*** Opening The input ***

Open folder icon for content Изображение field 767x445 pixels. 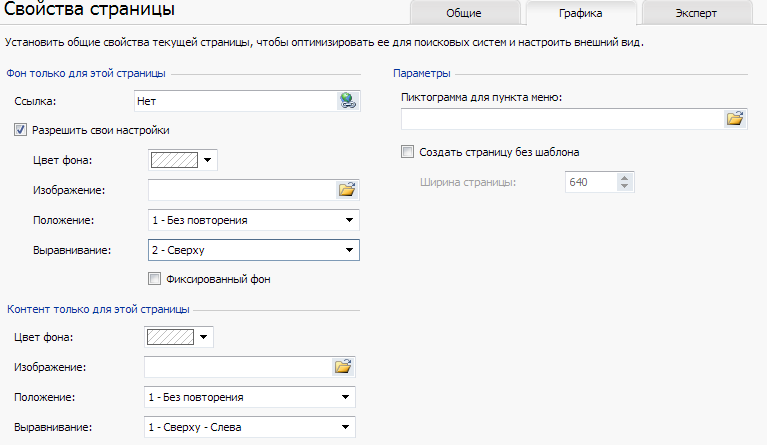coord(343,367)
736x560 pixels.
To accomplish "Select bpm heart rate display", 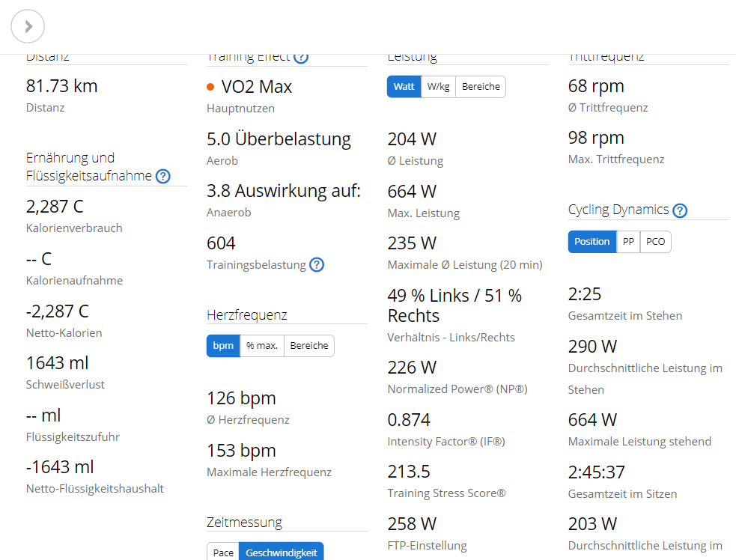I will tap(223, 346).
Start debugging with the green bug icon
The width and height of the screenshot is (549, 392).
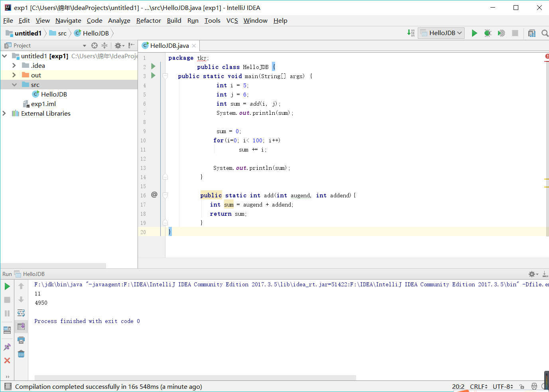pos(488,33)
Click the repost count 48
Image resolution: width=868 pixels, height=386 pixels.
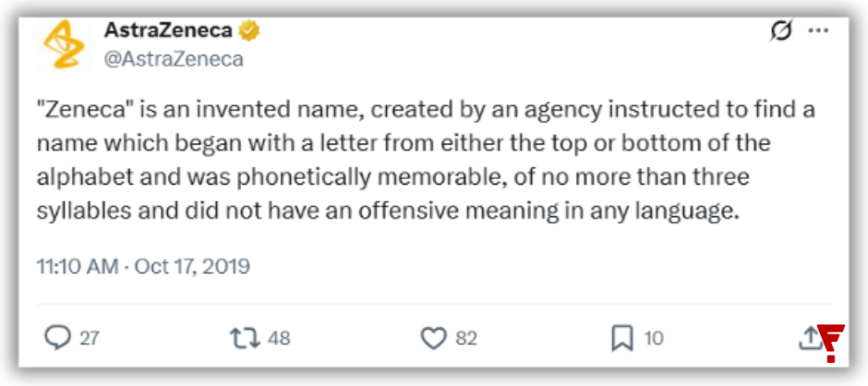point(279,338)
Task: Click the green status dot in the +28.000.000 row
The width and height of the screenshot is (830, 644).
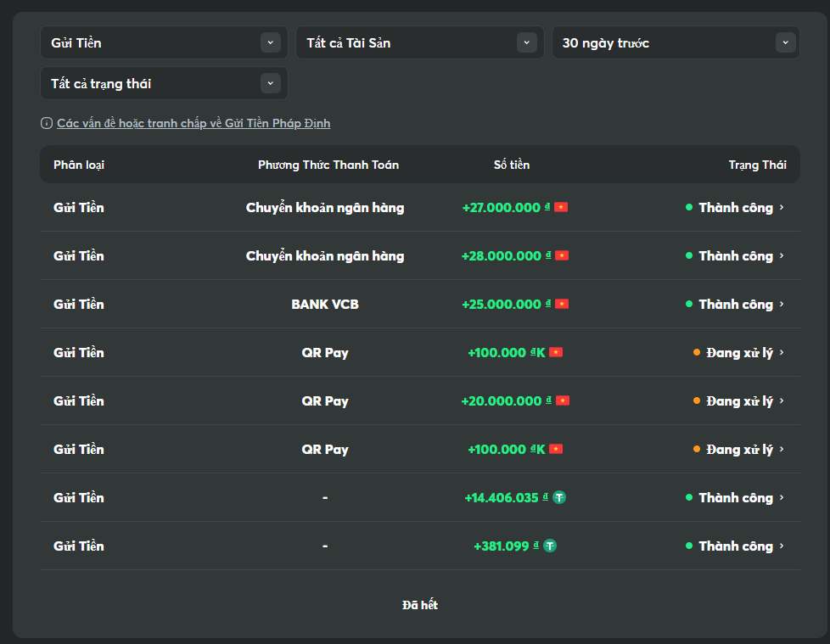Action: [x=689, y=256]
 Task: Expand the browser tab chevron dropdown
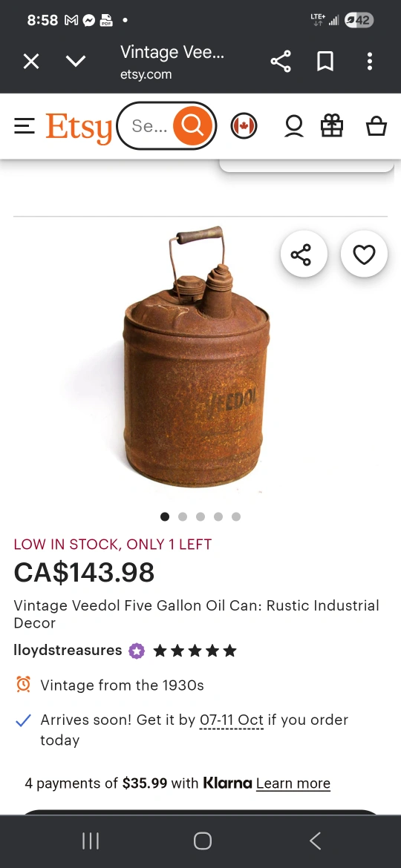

*** Closing The input ***
*** Opening The input ***

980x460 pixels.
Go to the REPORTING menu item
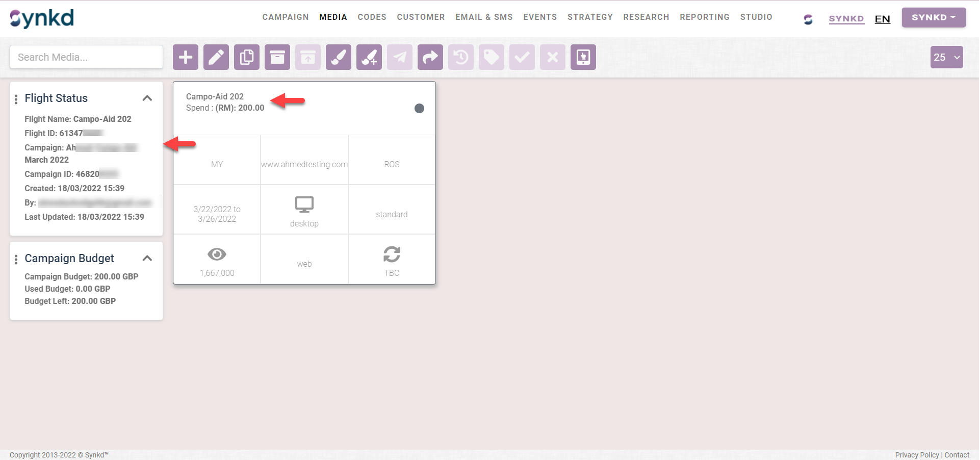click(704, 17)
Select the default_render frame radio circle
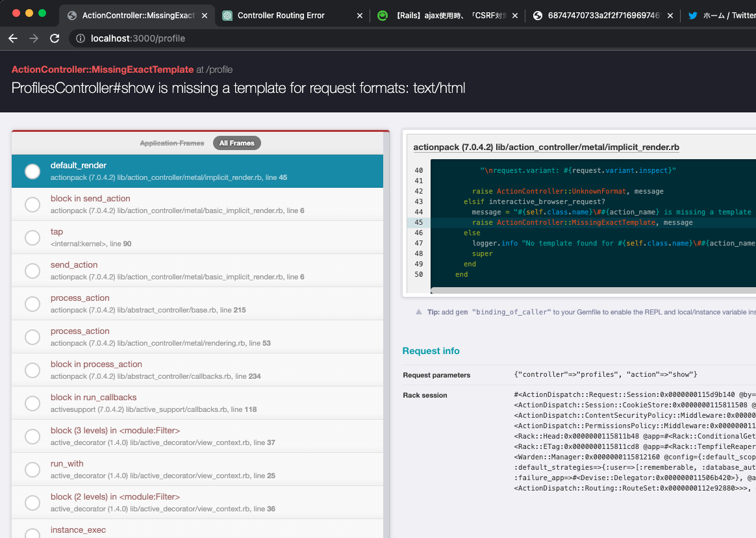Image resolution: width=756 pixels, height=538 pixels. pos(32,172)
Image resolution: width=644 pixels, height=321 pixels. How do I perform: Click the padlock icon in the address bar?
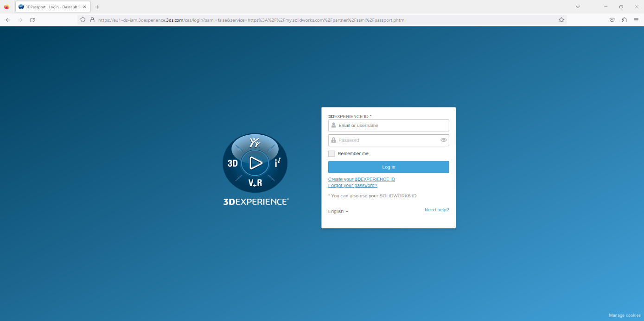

*** Closing The input ***

Aim of the task: All lines containing "green" in the material above should appear in your reply, copied exactly.

Answer below:
Start debugging with the green bug icon
Task: Click the green status dot in the +28.000.000 row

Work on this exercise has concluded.